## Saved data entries
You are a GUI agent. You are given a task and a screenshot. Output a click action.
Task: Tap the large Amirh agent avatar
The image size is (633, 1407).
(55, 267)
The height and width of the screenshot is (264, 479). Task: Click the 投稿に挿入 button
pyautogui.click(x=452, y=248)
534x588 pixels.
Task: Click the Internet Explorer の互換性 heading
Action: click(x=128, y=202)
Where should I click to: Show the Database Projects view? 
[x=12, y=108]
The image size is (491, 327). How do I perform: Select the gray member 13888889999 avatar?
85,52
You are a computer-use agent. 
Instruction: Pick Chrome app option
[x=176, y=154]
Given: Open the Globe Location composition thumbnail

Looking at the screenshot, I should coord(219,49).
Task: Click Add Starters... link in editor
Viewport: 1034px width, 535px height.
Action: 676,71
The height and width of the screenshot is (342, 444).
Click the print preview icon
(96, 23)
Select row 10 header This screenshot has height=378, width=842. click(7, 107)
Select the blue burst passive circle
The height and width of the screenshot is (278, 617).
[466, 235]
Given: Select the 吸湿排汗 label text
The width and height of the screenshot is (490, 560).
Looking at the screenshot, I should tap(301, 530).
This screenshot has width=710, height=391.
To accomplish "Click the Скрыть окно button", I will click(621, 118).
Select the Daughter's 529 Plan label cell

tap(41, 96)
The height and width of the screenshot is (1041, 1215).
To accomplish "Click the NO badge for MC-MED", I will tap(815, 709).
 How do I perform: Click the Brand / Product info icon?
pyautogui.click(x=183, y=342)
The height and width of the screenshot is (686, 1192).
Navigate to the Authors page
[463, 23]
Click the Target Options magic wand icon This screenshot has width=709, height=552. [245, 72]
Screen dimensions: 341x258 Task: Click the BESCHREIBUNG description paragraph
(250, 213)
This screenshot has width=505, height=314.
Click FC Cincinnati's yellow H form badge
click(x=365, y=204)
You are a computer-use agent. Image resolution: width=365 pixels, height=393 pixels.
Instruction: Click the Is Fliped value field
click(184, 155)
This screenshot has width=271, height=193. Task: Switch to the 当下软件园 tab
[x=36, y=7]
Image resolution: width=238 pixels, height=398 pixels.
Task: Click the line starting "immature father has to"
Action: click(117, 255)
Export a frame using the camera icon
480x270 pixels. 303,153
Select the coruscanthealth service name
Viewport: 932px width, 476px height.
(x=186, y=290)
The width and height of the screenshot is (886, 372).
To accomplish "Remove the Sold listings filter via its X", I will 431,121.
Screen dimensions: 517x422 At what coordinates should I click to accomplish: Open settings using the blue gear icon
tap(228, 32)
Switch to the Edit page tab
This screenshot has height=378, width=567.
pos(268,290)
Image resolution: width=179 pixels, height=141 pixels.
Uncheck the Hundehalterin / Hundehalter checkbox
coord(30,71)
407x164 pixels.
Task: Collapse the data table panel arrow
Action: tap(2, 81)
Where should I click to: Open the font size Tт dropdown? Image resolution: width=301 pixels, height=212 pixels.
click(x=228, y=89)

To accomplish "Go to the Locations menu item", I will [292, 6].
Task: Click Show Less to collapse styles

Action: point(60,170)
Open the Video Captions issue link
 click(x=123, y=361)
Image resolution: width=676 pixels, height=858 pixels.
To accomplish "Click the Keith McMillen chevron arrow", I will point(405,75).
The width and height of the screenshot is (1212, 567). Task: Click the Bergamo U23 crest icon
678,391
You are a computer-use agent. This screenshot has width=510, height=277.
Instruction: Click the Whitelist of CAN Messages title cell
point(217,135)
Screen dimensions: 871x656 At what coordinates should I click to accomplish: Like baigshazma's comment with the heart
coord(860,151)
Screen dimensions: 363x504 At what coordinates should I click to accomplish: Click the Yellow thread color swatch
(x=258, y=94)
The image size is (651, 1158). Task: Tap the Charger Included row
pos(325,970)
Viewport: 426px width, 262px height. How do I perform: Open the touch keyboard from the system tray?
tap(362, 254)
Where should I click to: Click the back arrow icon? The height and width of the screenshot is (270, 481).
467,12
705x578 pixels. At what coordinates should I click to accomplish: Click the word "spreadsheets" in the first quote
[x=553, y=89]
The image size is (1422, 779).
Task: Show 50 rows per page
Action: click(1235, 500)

## TASK BRIEF
Exactly how many lines of the data above hold the word "agent"? The number is the whole answer.

## WRITTEN RESPONSE
5